Hominy should be analyzed for its fat content, which can vary considerably due to the type of manufacturing process. As fat content drops, so does the level of Total Digestible Nutrients (TDN). For example, hominy containing 1.5 percent fat will have 82 percent TDN.
Suggested feeding rates for hominy are similar to corn grain. However, as noted above, an adjustment may need to be made in the quantity of hominy feed fed due to variations in fat content. Fat content of hominy feed may range between 5 to 12 percent. If the ration has other fat containing feeds such as whole soybeans or whole cottonseed, then it may be necessary to limit the quantity of hominy fed to avoid high levels of added fat in the total ration. All in all, hominy is a palatable feedstuff and is normally safe to feed in large quantities and can be included in the grain mixture at high levels.

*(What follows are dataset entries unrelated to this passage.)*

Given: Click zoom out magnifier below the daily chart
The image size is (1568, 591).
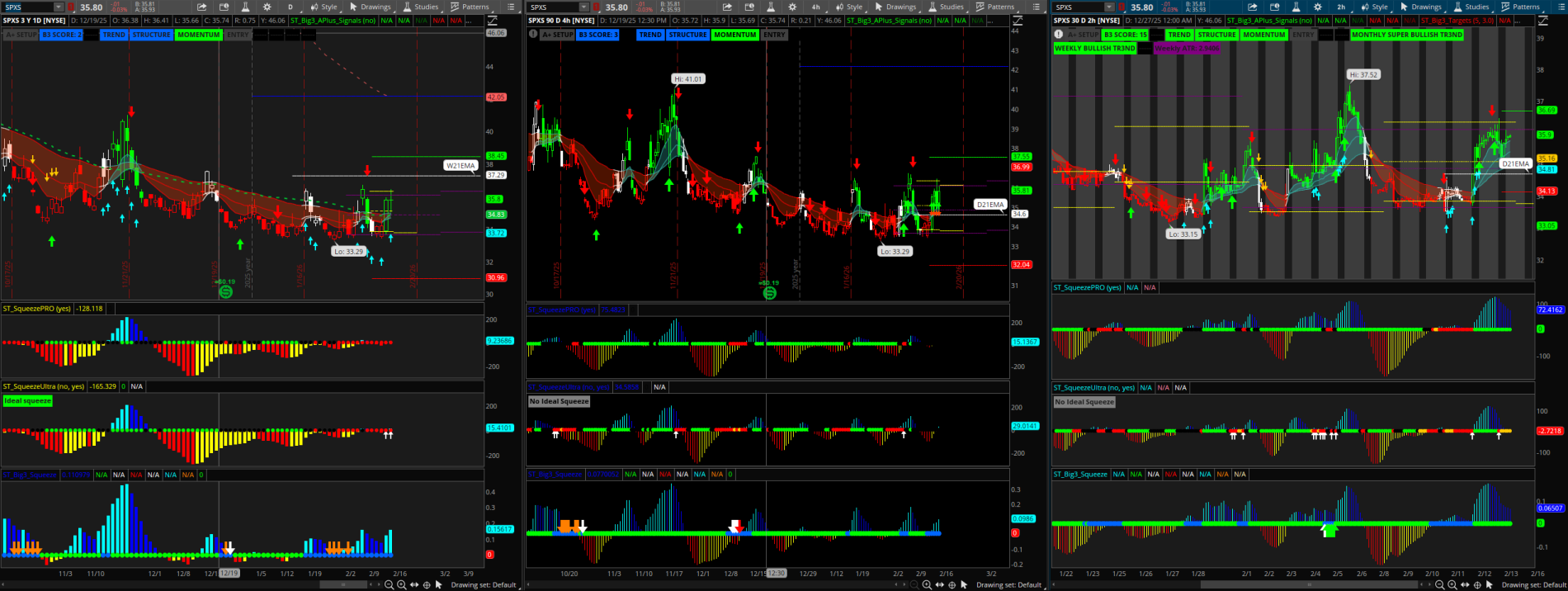Looking at the screenshot, I should pos(389,584).
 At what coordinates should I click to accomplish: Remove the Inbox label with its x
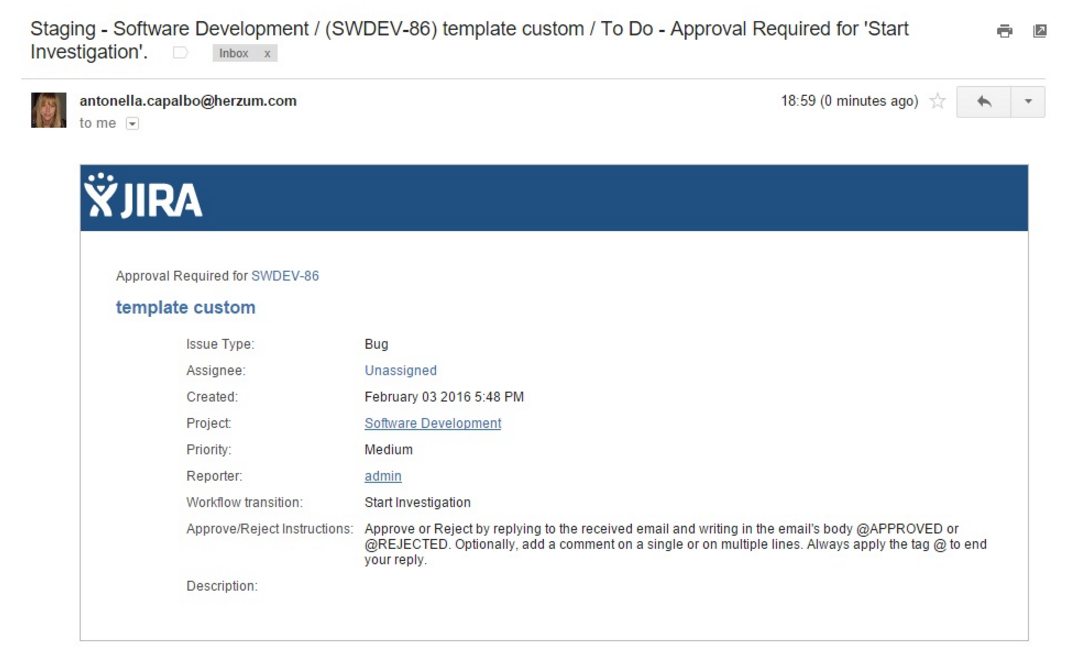(x=267, y=54)
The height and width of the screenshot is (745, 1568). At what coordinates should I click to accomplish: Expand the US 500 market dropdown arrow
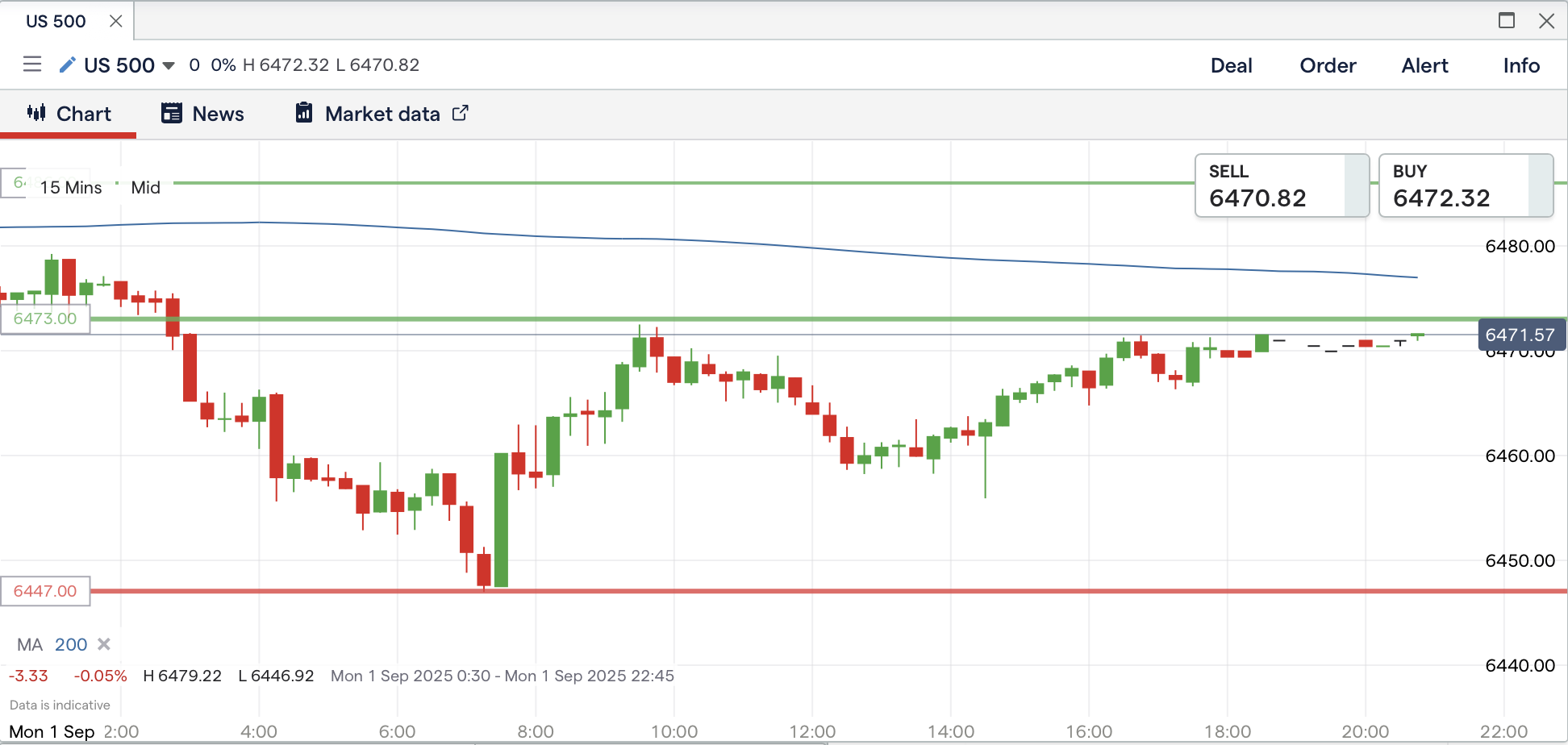point(169,65)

One of the primary products available to the feed industry from the distilling industry is dried distillers grains (DDG) or dried distillers grains plus solubles (DDGS). These grains are commonly produced using corn, milo, rye, or barley as the base feed for the fermentation process. The primary grain is used to name the resulting product. As an example, corn distillers grains would be produced from a fermentation in which corn was the primary grain used. Some variation does exist in the distillers grains produced from the different base components and the exact nutrient content should be considered when purchasing a given product. Table 3 provides some basic nutrient data for Corn Distillers Grains.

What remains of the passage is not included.